Brainstorming / ˈbrānstôrmiNG

Updated: Aug 21

noun

group discussion to produce ideas or solve problems.

Who doesn’t love coming together to pitch crazy out-there ideas, laugh, get creative, and end up with a solution everyone likes? From window displays to client projects, we brainstorm a lot. Individually we’re great – but together we’re amazing, and our brainstorming sessions showcase that perfectly.

There are many reasons brainstorming helps any project. It acts as a great creative outlet, allowing everyone to come to the table with ideas ranging from amazing to terrible. Fun fact – the bulk of our great ideas came from those terrible ones. It’s amazing what you can do when you all come together and build on a single idea. The Art of Brainstorming (for us) has no restrictions or limits. Anything, and I mean anything, goes.

We have several techniques that we use, depending on the project, but no matter what we do, we talk about it first. What are the deliverables? What exactly is the ask? How much creative freedom do we have? Are there brand standards to keep in mind? We walk through the project with as much or as little detail as we have prior to actually brainstorming, usually from the comfort of what I like to refer to as the chill corner.



This allows us to hone in on what’s important so we aren’t just randomly finding trash we can’t use. Don’t get me wrong – there’s still trash, but it’s targeted trash and that’s really what matters here. There will be no cold brainstorming at JSDesigns!


The Pinterest Approach

OK I realize it may be considered an “old” platform, but we think it’s great. We each spend half an hour or so scouring the internet for examples of what’s floating in our minds, an idea more broadly known as brain-netting. Generally we take this route when we’re looking to come together on a design style for a large publication or video. Then we all gather ‘round the conference table and look at what was found together, speaking to what we liked most when we pinned it, taking notes, and narrowing down options. I really like this method because I get to sit at the end of the table closest to the monitor, which then forces me to put up my feet in the other empty chair (you know, so I can see and stuff).


The Post-It Protocol

Sometimes it’s just an idea. No drawings, no real details – just an idea. Whether it’s a random thought, a potential headline or something we just want to nod to in the design, we write down our ideas on post it notes before gathering around the, you guessed it, conference room table. Sometimes, if we’re feeling extra special or if I forgot to go to the office supply store, it’s just ripped up scratch paper. Either way, the point is to have a single idea we can move into different sections of the conference table or white board. (Think Crawford Slip Writing meets Collaborative Brainwriting.)


With the help of some random nearby objects, we’ll separate the table into the “yes”, “no” and “maybe” sections. One by one we announce our ideas, immediately shut down all of mine (I have a special internal hashtag for this), and separate them by groups, putting the real gems in the yes pile.
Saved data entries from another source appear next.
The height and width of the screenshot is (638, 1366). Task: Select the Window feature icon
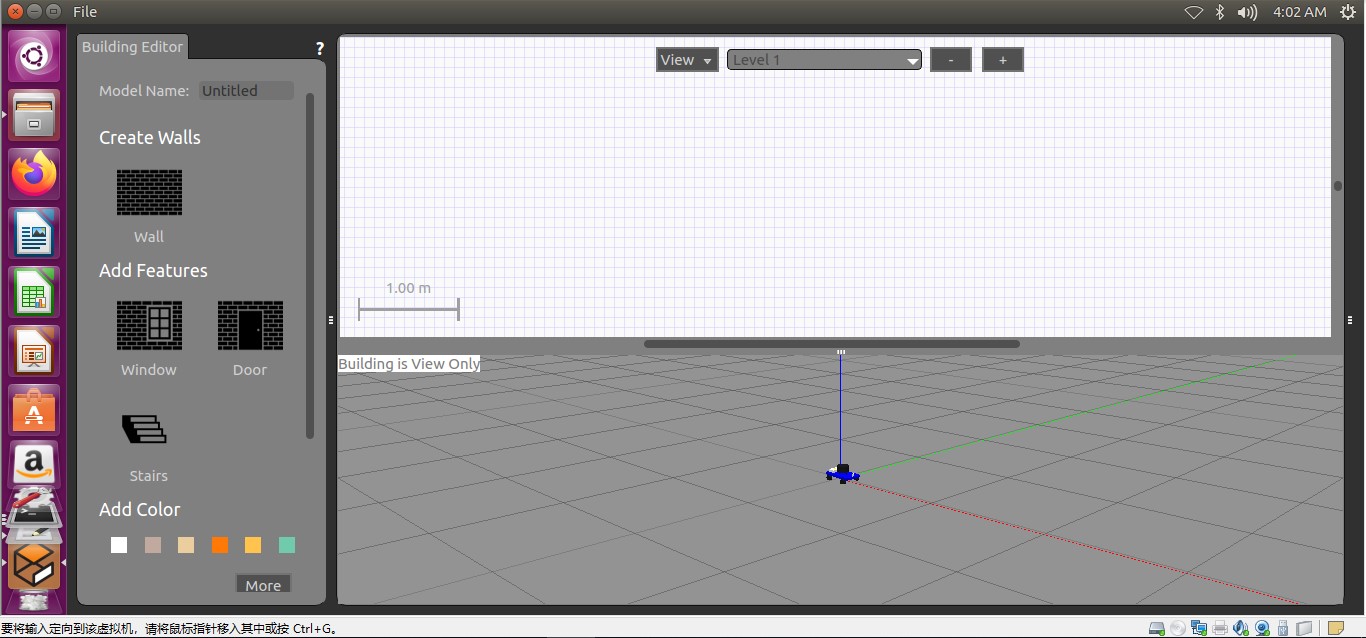(x=149, y=326)
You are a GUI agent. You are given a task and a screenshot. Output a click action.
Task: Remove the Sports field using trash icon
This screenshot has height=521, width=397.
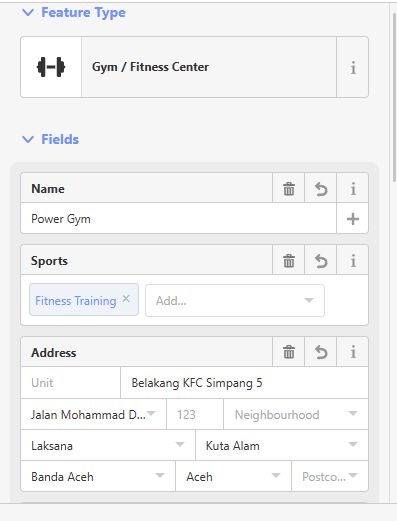click(x=289, y=260)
The yes pile then magically turns into a good 3-6 concepts. Or we talk about each of them in great detail until we have baseline sketches and specific directions assigned.


That Whacky Whiteboard

Let’s say you have a project with multiple pieces or variables, like an overarching marketing outreach initiative, or just need to do a brain dump. Enter trusty whiteboard. Not to brag, but we have a pretty big one. Here’s where we head when we need to work through a method I (and the rest of the world) like to call mind mapping, or even just make detailed lists. An example, going back to the marketing outreach scenario, you’d start with the big pieces: print marketing, advertising, online, social, etc. and branch off those getting in to more and more detail, outlining the target audience and the how. Plus you get to show off your excellent handwriting skills.


As evidenced by our many methods, there is no one way to brainstorm and we’re always changing it up to what works best for us. Sometimes we don’t even have a lot of ideas to bring to the table – but even the smallest idea can spark something when we’re around each other. The biggest takeaway is to always make it a conversation, never feel like you can’t share an idea, and keep brainstorming together!